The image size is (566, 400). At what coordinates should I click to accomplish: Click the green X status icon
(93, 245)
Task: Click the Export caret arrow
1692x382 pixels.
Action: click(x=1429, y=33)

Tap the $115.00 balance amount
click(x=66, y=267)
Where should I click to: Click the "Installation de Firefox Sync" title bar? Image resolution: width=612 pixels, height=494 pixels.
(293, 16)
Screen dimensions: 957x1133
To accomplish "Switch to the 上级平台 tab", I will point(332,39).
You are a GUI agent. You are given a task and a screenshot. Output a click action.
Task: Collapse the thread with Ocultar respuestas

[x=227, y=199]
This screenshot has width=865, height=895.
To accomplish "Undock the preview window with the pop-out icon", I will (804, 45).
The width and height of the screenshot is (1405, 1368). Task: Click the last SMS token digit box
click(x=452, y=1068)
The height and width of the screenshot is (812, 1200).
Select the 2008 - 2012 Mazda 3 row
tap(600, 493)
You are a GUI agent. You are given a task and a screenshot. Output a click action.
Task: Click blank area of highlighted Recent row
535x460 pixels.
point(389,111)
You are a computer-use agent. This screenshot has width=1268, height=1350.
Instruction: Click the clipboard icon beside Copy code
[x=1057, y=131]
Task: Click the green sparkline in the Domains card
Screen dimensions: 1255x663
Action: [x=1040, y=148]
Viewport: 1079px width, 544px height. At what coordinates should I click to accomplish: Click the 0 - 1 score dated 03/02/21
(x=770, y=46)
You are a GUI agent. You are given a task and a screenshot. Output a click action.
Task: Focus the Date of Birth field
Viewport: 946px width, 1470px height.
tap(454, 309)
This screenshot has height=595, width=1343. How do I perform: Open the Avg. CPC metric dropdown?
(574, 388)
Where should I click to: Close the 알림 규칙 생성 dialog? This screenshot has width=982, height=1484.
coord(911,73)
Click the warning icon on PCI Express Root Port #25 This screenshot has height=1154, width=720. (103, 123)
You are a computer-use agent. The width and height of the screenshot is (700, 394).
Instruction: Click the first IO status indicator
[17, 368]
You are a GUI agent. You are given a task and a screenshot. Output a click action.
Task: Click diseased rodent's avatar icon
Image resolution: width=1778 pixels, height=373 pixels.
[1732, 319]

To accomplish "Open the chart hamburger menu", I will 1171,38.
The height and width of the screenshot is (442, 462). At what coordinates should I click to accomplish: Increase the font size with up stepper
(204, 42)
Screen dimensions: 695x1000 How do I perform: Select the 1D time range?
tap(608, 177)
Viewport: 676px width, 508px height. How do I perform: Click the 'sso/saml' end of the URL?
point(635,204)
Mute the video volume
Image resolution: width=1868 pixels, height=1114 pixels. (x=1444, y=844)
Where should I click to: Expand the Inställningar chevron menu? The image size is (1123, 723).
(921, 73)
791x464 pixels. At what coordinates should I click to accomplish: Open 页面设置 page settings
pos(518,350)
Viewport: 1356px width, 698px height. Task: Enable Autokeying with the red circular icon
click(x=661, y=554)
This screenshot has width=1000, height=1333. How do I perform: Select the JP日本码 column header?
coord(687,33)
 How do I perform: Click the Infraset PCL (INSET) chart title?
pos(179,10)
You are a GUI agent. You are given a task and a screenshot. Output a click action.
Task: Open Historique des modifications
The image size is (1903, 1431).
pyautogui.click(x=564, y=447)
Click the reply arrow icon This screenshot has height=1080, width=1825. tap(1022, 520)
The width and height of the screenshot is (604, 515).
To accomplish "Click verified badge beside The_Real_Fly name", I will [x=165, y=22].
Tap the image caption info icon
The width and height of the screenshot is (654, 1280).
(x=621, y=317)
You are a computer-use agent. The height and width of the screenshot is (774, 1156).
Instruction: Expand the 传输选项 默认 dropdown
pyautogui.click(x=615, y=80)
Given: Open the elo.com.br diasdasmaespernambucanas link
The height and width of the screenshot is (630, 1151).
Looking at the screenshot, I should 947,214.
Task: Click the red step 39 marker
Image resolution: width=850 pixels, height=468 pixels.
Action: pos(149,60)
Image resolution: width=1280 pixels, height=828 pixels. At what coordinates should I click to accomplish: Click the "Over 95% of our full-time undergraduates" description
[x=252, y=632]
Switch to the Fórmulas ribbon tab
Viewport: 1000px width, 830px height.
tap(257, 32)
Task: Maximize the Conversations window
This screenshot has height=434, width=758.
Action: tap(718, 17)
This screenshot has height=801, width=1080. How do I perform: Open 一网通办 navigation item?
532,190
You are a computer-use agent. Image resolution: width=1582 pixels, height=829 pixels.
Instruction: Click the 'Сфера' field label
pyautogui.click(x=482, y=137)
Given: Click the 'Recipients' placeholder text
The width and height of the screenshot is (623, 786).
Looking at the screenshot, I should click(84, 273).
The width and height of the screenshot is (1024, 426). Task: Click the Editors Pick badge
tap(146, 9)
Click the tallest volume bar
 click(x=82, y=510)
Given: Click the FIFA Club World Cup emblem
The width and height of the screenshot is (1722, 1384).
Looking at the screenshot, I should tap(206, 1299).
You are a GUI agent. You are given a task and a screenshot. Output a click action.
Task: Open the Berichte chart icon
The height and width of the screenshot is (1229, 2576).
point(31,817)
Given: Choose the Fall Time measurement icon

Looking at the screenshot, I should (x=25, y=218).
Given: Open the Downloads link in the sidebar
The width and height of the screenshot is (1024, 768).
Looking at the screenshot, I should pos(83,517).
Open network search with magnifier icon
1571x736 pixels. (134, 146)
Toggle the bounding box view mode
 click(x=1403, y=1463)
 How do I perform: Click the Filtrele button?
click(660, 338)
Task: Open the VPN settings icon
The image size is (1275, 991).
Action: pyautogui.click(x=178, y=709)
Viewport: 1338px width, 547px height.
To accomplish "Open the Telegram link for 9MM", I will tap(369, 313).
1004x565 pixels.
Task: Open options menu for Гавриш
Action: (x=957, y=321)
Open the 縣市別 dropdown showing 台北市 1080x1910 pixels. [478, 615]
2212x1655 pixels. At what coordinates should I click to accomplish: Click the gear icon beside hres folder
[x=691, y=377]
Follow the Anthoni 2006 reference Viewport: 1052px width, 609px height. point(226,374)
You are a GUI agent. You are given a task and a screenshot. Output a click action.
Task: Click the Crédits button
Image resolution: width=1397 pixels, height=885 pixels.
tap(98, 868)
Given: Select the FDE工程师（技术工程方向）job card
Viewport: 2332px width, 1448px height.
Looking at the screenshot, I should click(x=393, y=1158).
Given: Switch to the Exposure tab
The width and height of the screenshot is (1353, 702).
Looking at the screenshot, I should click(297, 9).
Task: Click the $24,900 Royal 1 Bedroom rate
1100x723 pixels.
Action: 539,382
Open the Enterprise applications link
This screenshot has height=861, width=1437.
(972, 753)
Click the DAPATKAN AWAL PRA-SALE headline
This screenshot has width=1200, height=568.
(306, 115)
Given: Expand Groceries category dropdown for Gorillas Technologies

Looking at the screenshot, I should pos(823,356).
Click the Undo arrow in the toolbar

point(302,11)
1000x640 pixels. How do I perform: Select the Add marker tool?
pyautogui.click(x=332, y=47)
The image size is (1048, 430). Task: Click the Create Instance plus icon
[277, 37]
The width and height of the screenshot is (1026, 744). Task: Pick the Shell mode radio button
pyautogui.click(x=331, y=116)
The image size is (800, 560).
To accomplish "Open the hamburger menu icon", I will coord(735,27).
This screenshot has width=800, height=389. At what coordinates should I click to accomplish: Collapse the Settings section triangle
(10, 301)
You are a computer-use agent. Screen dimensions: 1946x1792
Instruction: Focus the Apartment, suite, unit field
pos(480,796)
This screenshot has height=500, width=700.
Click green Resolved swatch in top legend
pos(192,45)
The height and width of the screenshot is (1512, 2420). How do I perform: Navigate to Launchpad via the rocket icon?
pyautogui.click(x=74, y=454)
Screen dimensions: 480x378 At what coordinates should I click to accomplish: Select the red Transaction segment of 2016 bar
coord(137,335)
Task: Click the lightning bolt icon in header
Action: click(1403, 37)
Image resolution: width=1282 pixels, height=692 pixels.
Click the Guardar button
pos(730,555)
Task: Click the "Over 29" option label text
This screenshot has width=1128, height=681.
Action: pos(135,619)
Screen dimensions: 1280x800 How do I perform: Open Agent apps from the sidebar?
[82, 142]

What is needed. Once you have counted the lines of the records that contain the word "window", give the count and nothing else.

Task result. 2